--- start EXERCISE MATERIAL ---
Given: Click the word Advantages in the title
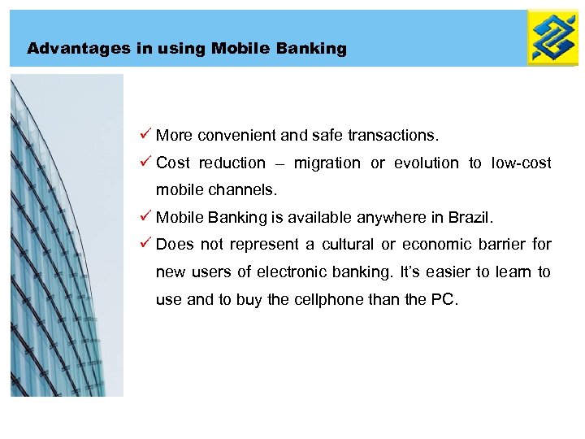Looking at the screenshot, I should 66,49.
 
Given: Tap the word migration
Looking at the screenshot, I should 327,163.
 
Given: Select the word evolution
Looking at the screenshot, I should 427,163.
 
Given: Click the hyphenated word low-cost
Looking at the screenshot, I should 521,163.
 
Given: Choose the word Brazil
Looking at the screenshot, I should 469,218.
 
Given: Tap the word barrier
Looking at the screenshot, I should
--- end EXERCISE MATERIAL ---
#### [GOAL]
Output these lines exactly, covering all of the data, and leave the pictures out of your answer.

#### [EXERCISE OUTPUT]
Given: Click the word Advantages in the title
Looking at the screenshot, I should 66,49.
 
Given: Tap the word migration
Looking at the screenshot, I should 327,163.
 
Given: Select the word evolution
Looking at the screenshot, I should 427,163.
 
Given: Click the hyphenated word low-cost
Looking at the screenshot, I should 521,163.
 
Given: Choose the word Brazil
Looking at the screenshot, I should 469,218.
 
Given: Tap the word barrier
Looking at the screenshot, I should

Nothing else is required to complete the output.